Penehyclidine hydrochloride inhibits TLR4 signaling and inflammation, and attenuates blunt chest trauma and hemorrhagic shock-induced acute lung injury in rats.

Blunt chest trauma with hemorrhagic shock (THS) frequently induces pulmonary inflammation that leads to acute lung injury (ALI). Penehyclidine hydrochloride (PHC) possesses anti‑inflammatory properties that may attenuate the systemic inflammatory response. The present study aimed to evaluate the molecular mechanism of PHC in modifying THS‑induced ALI in rats. Rats underwent either THS or a sham procedure. At 6 h subsequent to blunt chest trauma, arterial blood was drawn for blood gas and pro‑inflammatory factors analyses, and lung tissue samples were collected to examine pulmonary histopathological alterations, the wet/dry weight ratio, myeloperoxidase activity, and the protein expression levels of Toll-like receptor 4 (TLR4), phosphorylated (p‑)p38 mitogen‑activated protein kinase (MAPK), nuclear factor (NF)‑κB and activator protein‑1 (AP‑1).

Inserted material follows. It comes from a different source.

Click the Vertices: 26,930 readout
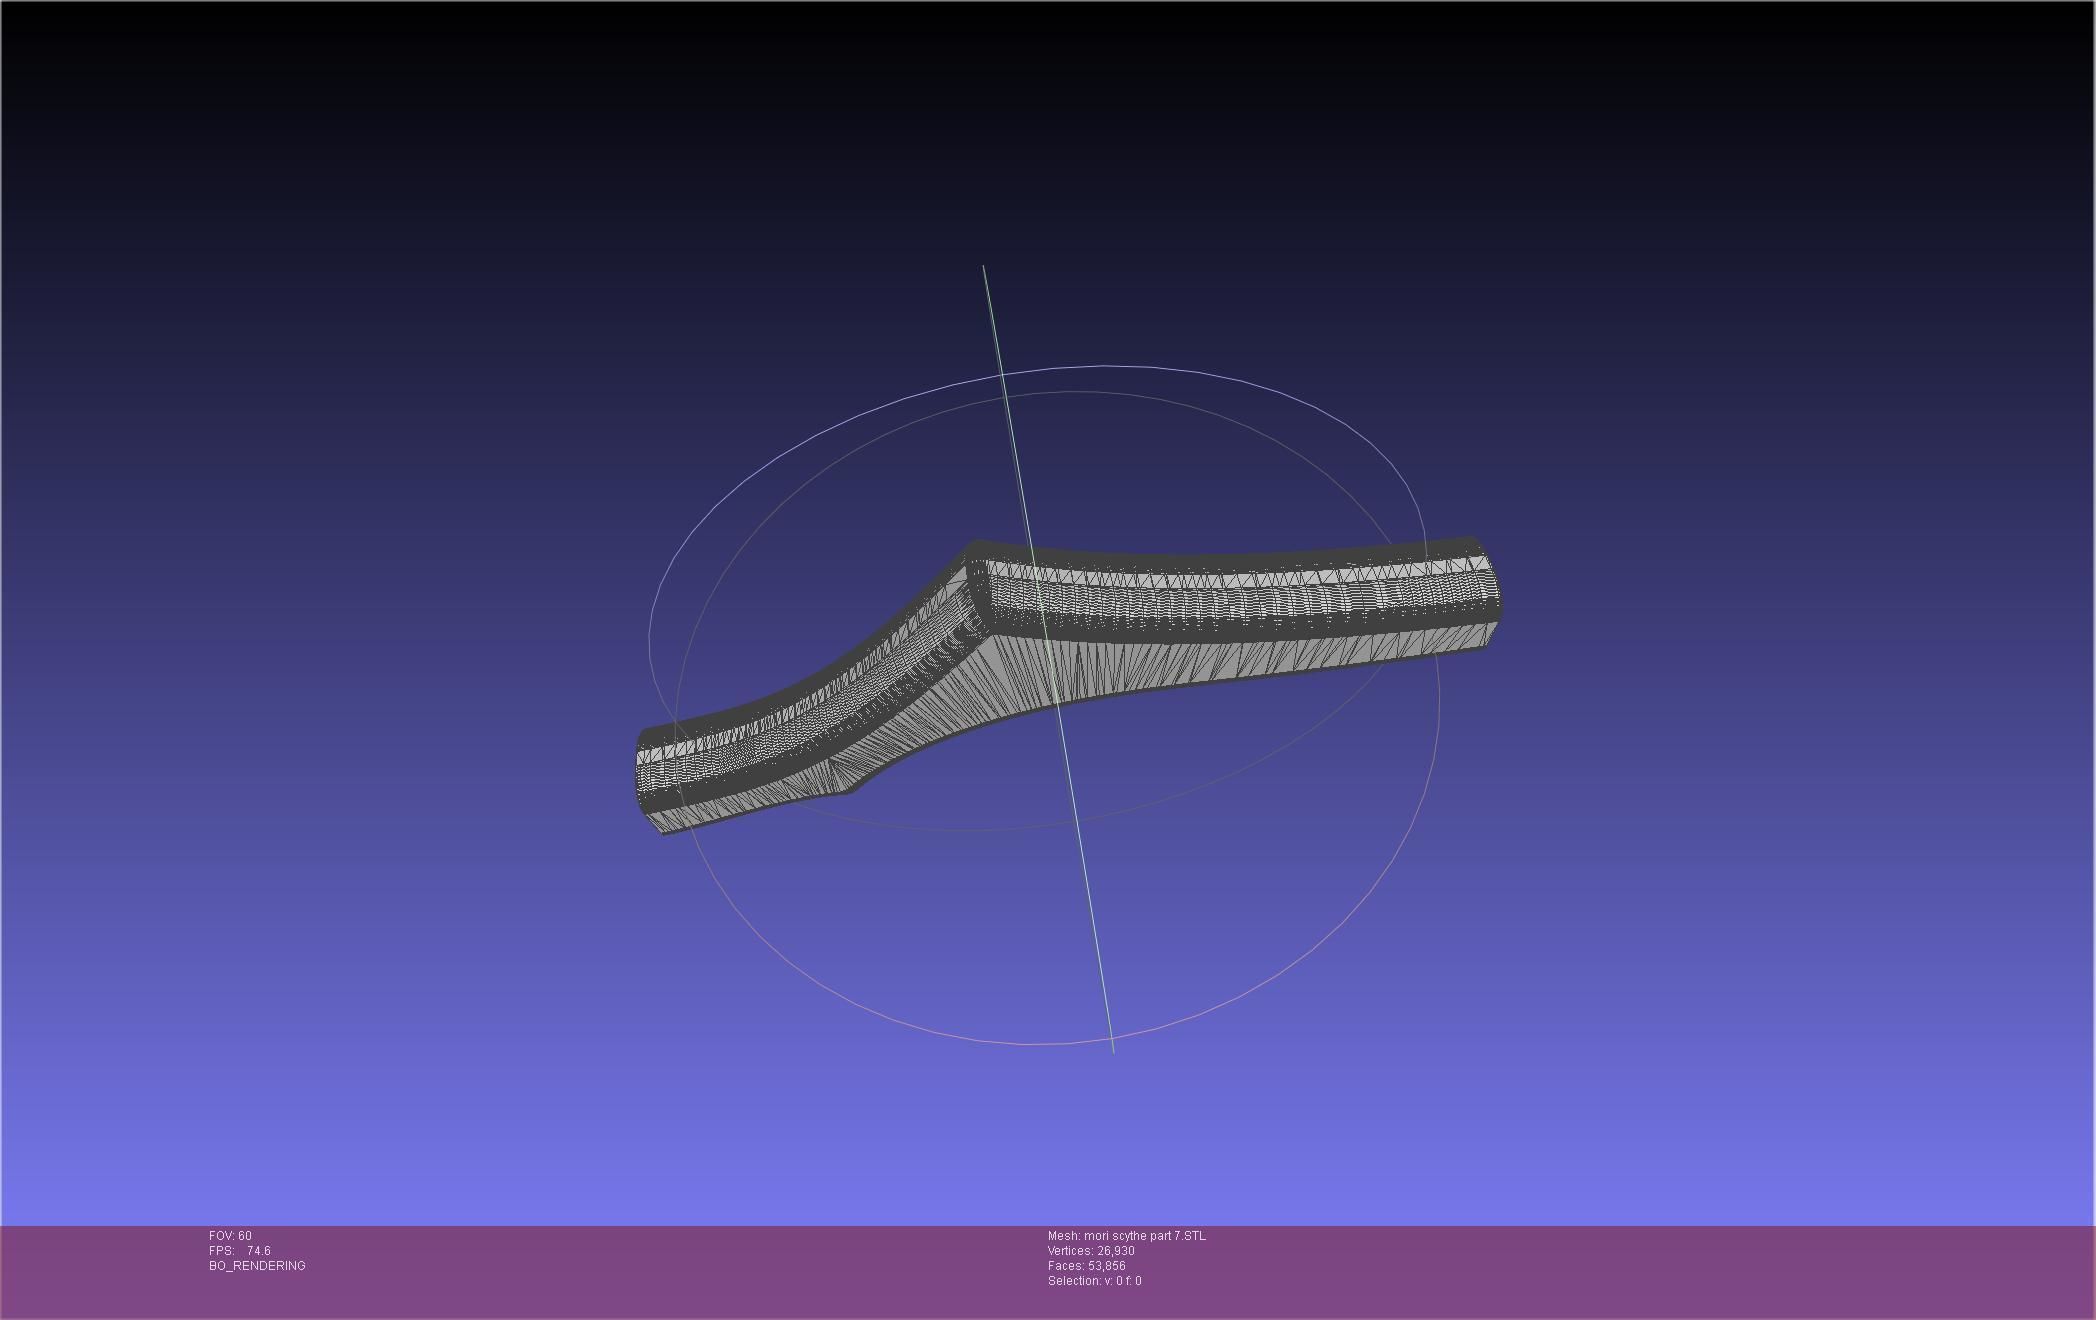The height and width of the screenshot is (1320, 2096). click(1090, 1251)
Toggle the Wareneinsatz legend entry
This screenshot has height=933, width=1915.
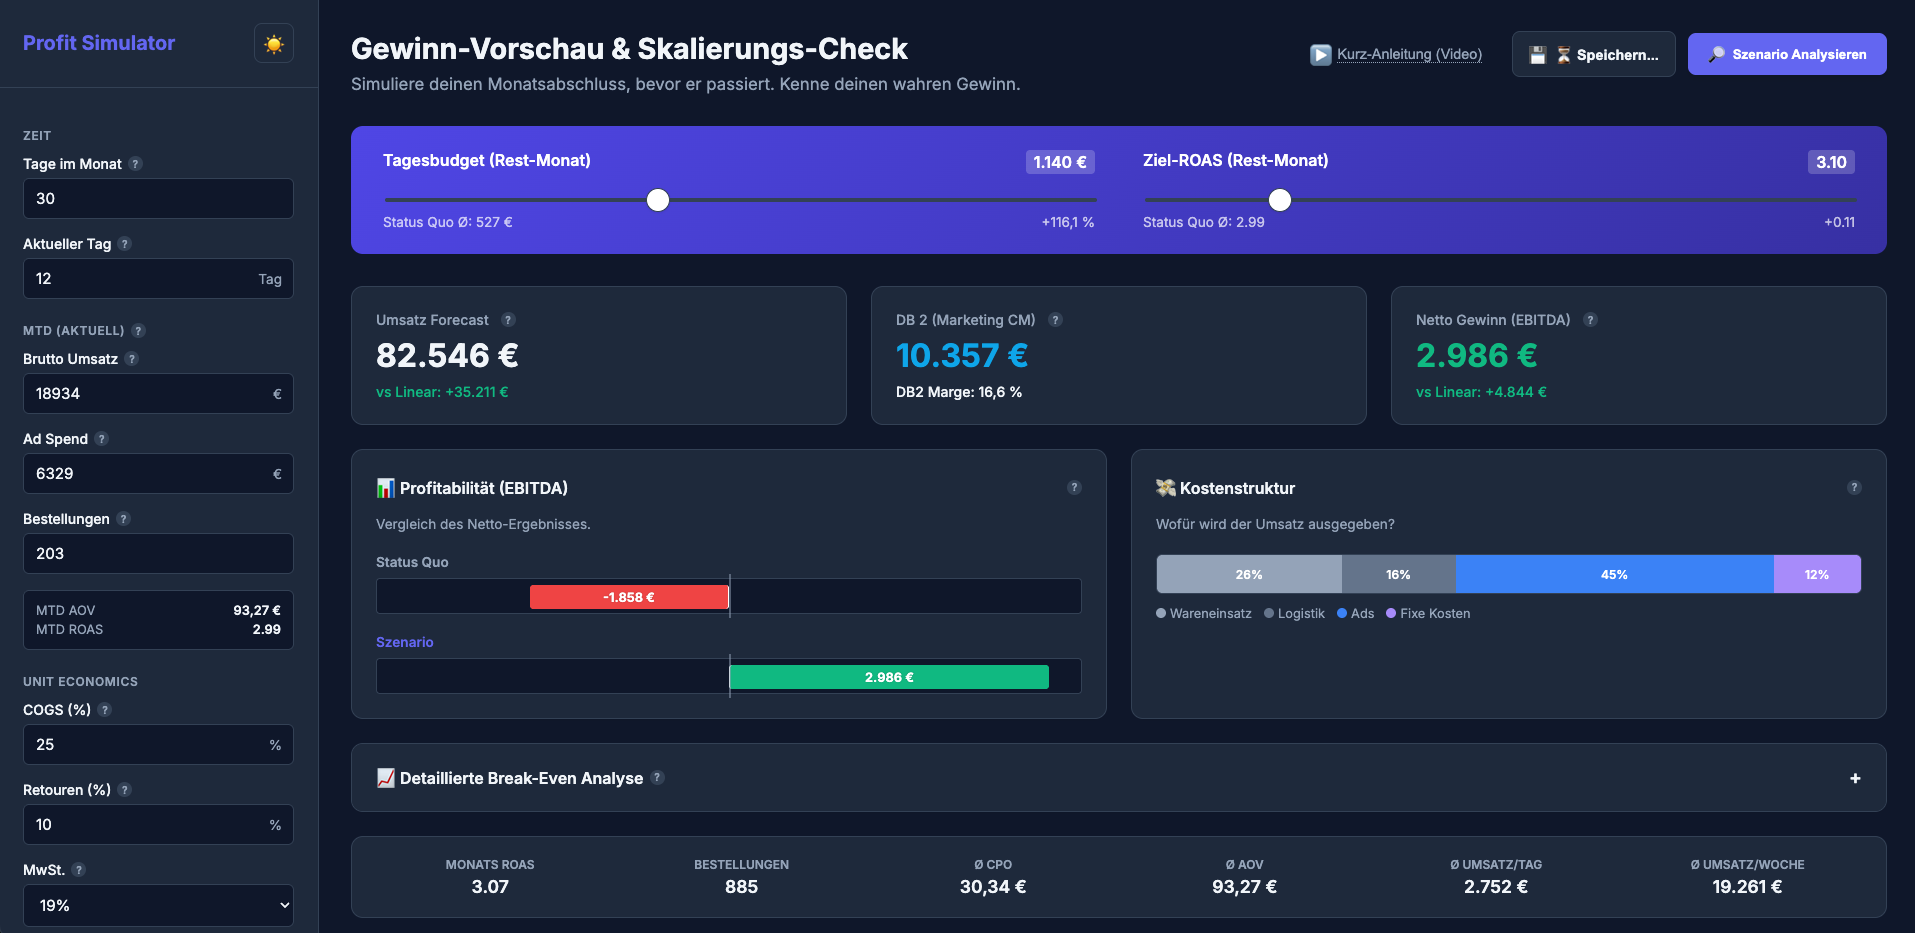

THS caused significant reductions in heart rate and mean arterial blood pressure, and was associated with significant increases in tumor necrosis factor‑α, interleukin (IL)‑6, IL‑1β, p‑p38MAPK, NF‑κB and AP‑1 activation, in addition to TLR4 expression, in the lung. PHC effectively attenuated THS‑induced ALI, and inhibited TLR4 expression, reduced the activation of p‑p38MAPK, NF‑κB and AP‑1, and downregulated the expression of pro‑inflammatory mediators. In conclusion, the results of the present study demonstrated that PHC may exert an anti‑inflammatory effect and attenuate THS‑induced ALI by inhibiting the TLR4 signaling pathway. These preclinical findings may offer a novel therapeutic strategy to restrict TLR4 overactivation in ALI.